Europe can become a particular trap for exporters because, unlike a few other major markets, it does not have a grace period permitting public disclosure of the invention without affecting the validity of a subsequent patent application. That opens just how for the idea or product to become copied. “In Australia and america you can take action regarding it, provided you’re within a one-year window – in Europe you can’t, it’s too late,” Postma says. “In that case, businesses have shot themselves inside the foot; they’ve forfeited their rights and anyone can copy [their idea].” Postma observes that company owners often think their idea is just too very easy to warrant a patent. “However, if it’s successful and simple, it will probably be copied and you have to get advice.”
Unitary patents on way – Margot Fröhlinger is principal director of unitary patent, European and international legal affairs at the Munich-based European Patent Office (EPO), which oversees about 160,000 patent applications per year. She recently completed a road trip warning Australian firms that poor patent and IP safeguards could derail their European market opportunities. Companies need to innovate – and protect their inventions. “You have to have the protection of the IP and, particularly, Inventhelp Headquarters in order to obtain a good return on the investment,” she says.
Many international businesses have baulked at exporting to Europe because of complex patent processes across multiple jurisdictions that can lead to potentially high costs and marginal protection. However, the EPO is promoting a new unitary patent system that promises to be a game changer. This makes it easy to get protection in as much as 26 participating European Union member states with the submission of any single request to the EPO.

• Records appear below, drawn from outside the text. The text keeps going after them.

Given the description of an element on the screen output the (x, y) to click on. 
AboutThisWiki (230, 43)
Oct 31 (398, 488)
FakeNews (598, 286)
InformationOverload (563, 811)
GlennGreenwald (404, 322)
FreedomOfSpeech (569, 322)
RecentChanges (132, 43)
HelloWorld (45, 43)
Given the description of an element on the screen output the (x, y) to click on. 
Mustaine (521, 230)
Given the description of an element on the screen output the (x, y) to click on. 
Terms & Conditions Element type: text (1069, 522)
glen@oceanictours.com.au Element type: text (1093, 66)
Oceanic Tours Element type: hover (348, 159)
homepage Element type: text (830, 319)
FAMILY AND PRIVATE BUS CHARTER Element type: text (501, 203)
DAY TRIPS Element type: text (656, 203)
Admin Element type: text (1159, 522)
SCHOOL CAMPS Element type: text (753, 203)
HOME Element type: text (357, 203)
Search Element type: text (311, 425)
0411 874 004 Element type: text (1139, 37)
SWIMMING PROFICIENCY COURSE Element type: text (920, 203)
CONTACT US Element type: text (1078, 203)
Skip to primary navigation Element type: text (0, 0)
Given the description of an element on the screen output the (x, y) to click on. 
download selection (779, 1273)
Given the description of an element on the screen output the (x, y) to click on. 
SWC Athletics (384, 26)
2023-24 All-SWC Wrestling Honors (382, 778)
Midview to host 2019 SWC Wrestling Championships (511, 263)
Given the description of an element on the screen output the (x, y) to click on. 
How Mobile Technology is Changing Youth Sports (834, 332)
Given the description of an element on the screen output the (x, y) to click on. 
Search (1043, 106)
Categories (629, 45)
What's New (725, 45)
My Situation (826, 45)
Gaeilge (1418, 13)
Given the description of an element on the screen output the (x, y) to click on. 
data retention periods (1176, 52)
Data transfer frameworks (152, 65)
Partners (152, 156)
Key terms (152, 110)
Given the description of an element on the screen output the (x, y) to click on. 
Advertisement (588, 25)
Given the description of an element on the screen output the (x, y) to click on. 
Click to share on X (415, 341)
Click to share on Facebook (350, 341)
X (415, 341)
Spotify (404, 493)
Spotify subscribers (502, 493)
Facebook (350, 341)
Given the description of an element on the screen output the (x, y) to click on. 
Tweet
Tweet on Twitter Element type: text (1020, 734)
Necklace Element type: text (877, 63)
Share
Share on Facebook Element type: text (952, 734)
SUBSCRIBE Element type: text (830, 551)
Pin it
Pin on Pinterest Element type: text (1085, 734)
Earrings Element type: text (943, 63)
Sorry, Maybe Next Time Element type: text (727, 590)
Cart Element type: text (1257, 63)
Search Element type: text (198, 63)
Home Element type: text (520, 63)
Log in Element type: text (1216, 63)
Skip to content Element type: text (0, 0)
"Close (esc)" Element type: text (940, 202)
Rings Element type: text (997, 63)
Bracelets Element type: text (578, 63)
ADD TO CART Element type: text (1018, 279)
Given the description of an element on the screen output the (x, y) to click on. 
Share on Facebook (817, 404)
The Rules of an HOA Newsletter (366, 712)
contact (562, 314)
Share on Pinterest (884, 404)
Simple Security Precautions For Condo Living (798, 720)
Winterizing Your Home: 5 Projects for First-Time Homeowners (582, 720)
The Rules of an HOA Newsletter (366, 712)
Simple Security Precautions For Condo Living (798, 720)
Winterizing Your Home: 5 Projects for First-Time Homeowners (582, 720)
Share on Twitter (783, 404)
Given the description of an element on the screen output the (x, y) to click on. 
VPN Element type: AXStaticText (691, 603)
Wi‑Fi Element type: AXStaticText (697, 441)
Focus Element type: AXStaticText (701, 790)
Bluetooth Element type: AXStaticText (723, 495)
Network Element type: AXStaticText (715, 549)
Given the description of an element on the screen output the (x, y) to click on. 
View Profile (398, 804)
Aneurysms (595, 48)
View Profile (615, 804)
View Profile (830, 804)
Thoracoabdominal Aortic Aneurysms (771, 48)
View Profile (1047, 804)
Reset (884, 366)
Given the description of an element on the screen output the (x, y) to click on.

A November 2017 EPO study, Patents, Trade and FDI inside the European Union, suggests better harmonisation of Europe’s patent system has the possible ways to increase trade and foreign direct investment in high-tech sectors, delivering annual gains of €14.6 billion ($A22.8 billion) in trade and €1.8 billion (A$2.81 billion) in foreign direct investment.
Fröhlinger believes Australian businesses across all sectors have chances to expand in to the European market, which boasts greater than 500 million people, high gross domestic product and powerful consumer demand. “It’s very important for Australian businesses to know that you will find a big change ahead in Europe. I’m not talking no more than patents,” Fröhlinger says. “It’s very important with an integrated IP portfolio considering patents and trademarks and (covering) design. Should they don’t have (IP) folks-house they should make an effort to get strategic business advice.”
The value of intangible assets – This call to action for Australian businesses may come as the Global Innovation Index 2017 reports on countries’ IP receipts as a amount of total trade. Essentially, the measure indicates the way a country has been doing on the IP front. While Australia scores well when it comes to inputs into research and development, the US (5.1 percent), Japan (4.7 percent) and Finland (2.9 per cent) easily outperform Australia (.3 %) on IP royalties.
The content? Being a general rule, Australian companies are certainly not proficient at converting research into value and treat IP nearly as an administrative function. The exceptions are health tech leaders, like medical device company Cochlear and sleep-disorder business ResMed, which understand the significance of intangible assets including brand and data use, and build their briaac around it.
In a knowledge-based economy, IP has turned into a crucial business tool and governing it is not just a matter of organising trademarks and Patent Your Idea. Intangible assets are rapidly more and more important than tangible assets and require appropriate consideration.
A review of Australia’s top listed companies, released by Glasshouse Advisory in September 2017, endorses such a sentiment. It reveals that 38 per cent from the companies’ value (regarding a$550 billion) is not included on their own balance sheets; this means that that investors are operating without insights in to a significant proportion in the corporate asset base.